** BEGIN Passage provided **

Study 2 examined if people higher in benevolent sexism use shifting standards when they evaluate a woman in a prominent leadership position. Specifically, the goal of Study 2 was to determine if benevolent sexism positively related to perceiving women as more competent when evaluating them against other women versus against other men. The extent to which women are perceived as more competent against women than they are against men would reflect the extent of shifting standards (Biernat and Manis 1994). We tested for this possibility using explicit competence evaluations of unidentified female and male U.S. senators. Critically, we manipulated the reference category (i.e., evaluating senators against men or women) used when making competence evaluations. If people higher in benevolent sexism have a lower competency standard for women, benevolent sexism should positively relate to the extent of shifting standards when evaluating a woman’s competency. That is, benevolent sexism should positively relate to evaluating a woman as more competent relative to other women versus other men (Hypothesis 1).

At the same time, we tested if people higher in benevolent sexism nevertheless maintained traditional gender roles. In Study 1, this idea was reflected in benevolent sexism predicting favorable attitudes toward the 2016 presidential election outcome in which a man was successful. In Study 2, we extended this idea by examining if benevolent sexism positively related to men or negatively related to women being expected to be extremely successful as a senator (Hypothesis 2). Finally, we also tested if the extent of shifting standards when evaluating women mediated a relationship between benevolent sexism and expectations of women’s success to link shifting standards to both benevolent sexism and negative outcomes for women. These patterns would extend the literature by showing that stronger benevolent sexists acknowledge women’s high achievements by evaluating them as especially competent (via shifting standards), yet ultimately have expectations of men, and not of women, being successful in prominent positions.

** END Passage provided **
** BEGIN Given data **

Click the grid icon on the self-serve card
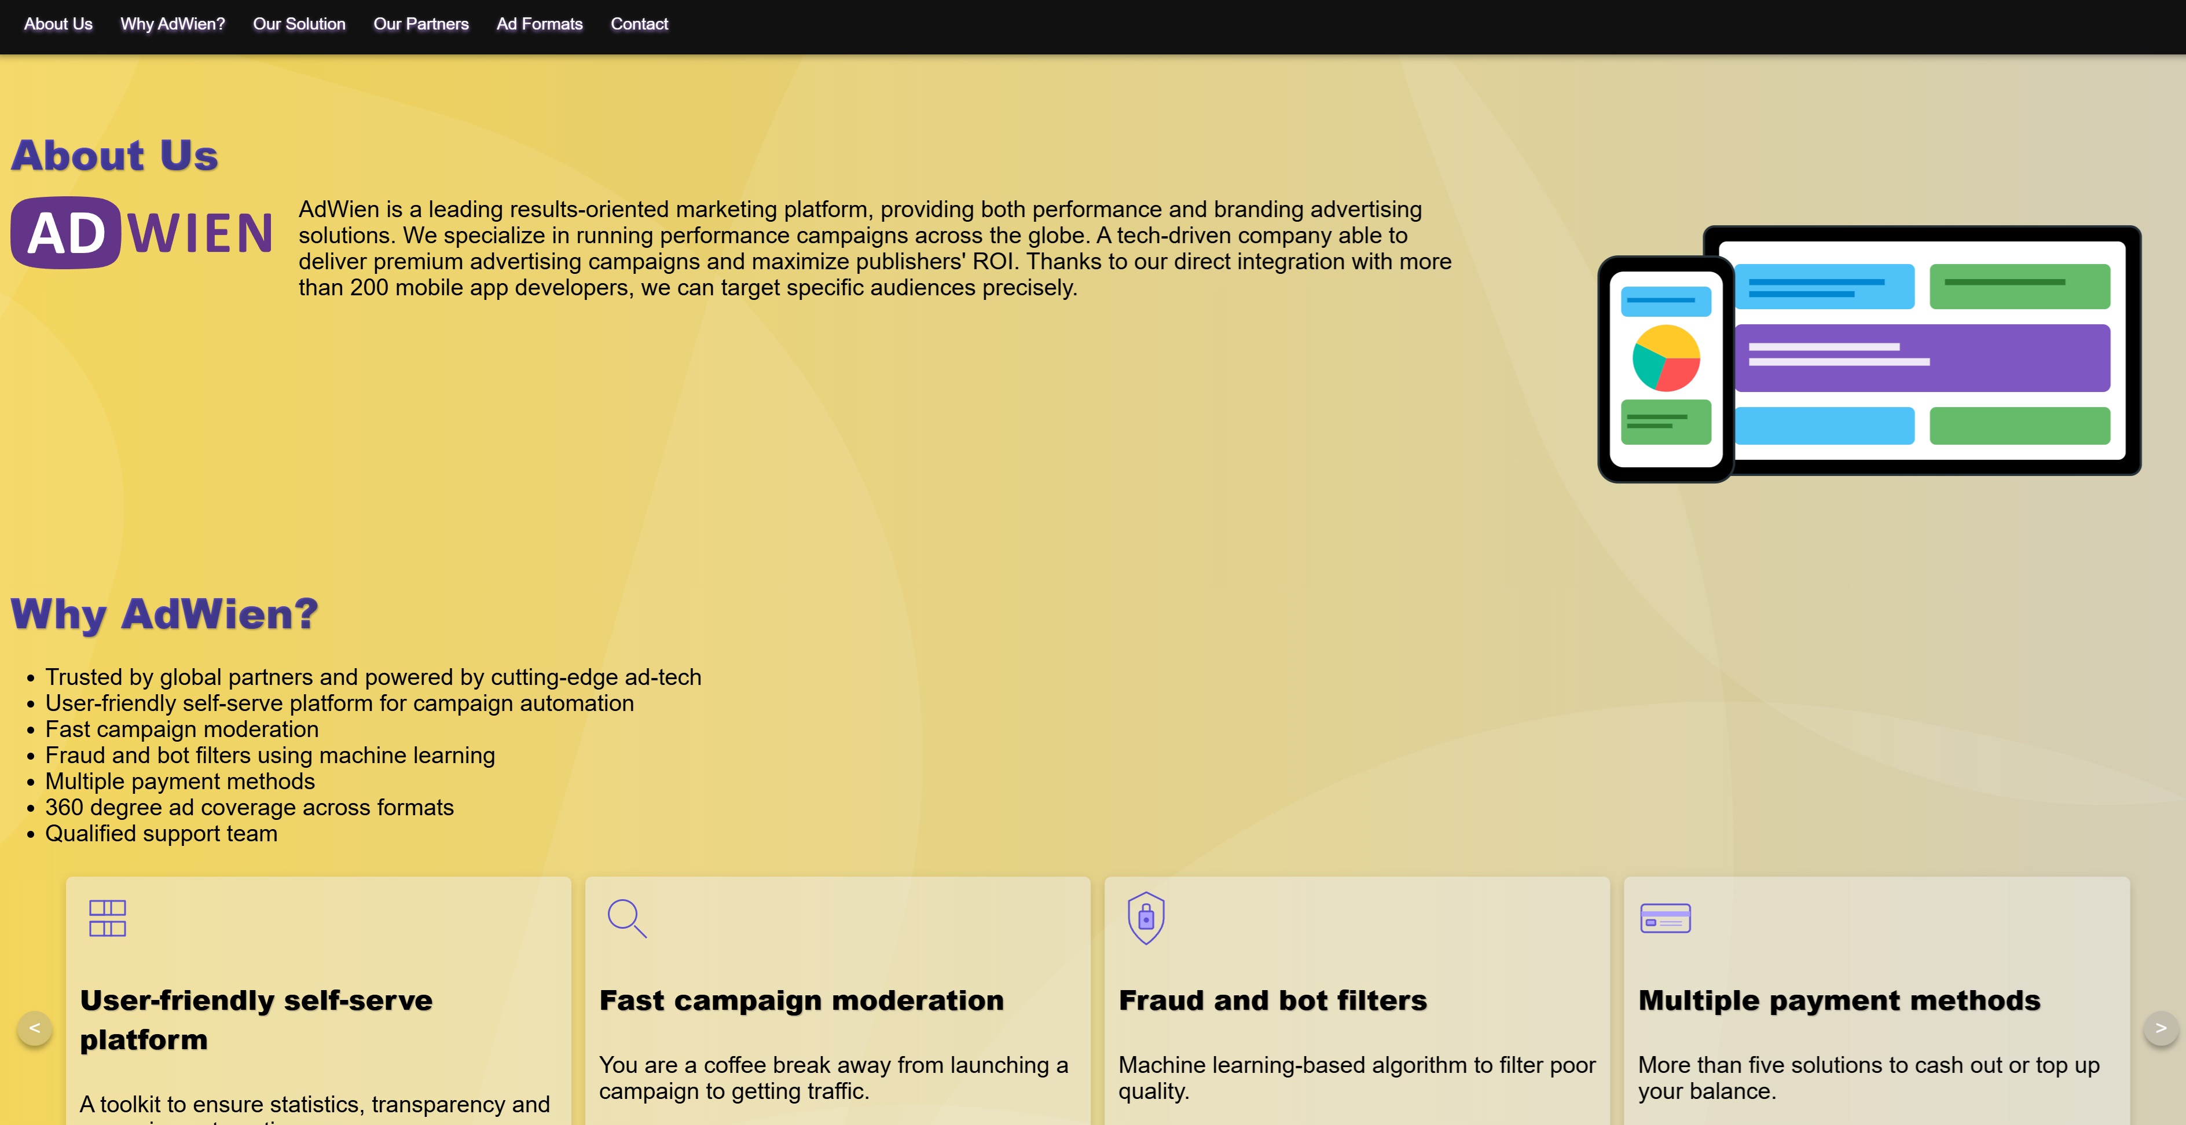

** END Given data **

**What you are asked to do:**
Decide whether each statement agrees with the text on benevolent sexism and shifting standards. Answer yes or no and quote the deciding words. (a) Study 2 used competence evaluations of unidentified U.S. senators. (b) Study 2 kept the reference category for competence evaluations the same for all evaluations. (c) In Study 1, benevolent sexism predicted favorable attitudes toward the 2016 presidential election outcome.

**Solved problem:**
(a) Yes: "using explicit competence evaluations of unidentified female and male U.S. senators"
(b) No: "we manipulated the reference category (i.e., evaluating senators against men or women) used when making competence evaluations"
(c) Yes: "benevolent sexism predicting favorable attitudes toward the 2016 presidential election outcome in which a man was successful"